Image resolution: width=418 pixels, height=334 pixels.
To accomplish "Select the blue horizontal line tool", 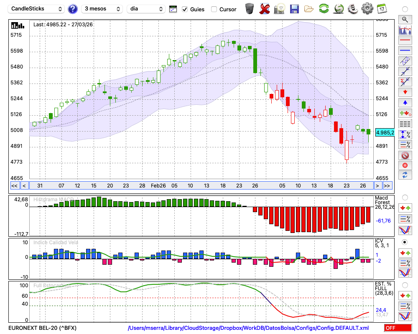I will [405, 51].
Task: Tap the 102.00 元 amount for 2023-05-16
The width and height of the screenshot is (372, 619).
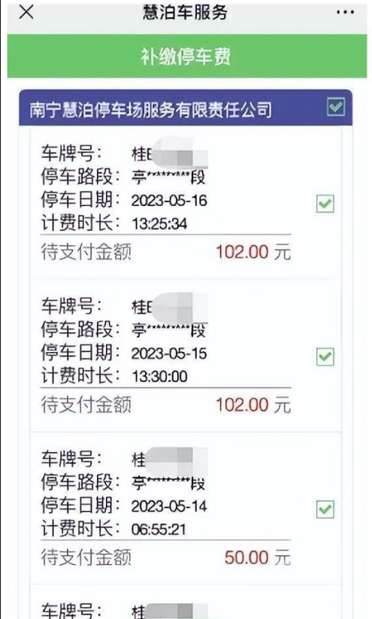Action: tap(253, 252)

What the exercise asks:
Your answer must be the lines from the one containing "Task: Tap the 102.00 元 amount for 2023-05-16" through the last line of the records, printed exactly with no pictures; please include both ends.

Response box:
Task: Tap the 102.00 元 amount for 2023-05-16
The width and height of the screenshot is (372, 619).
Action: tap(253, 252)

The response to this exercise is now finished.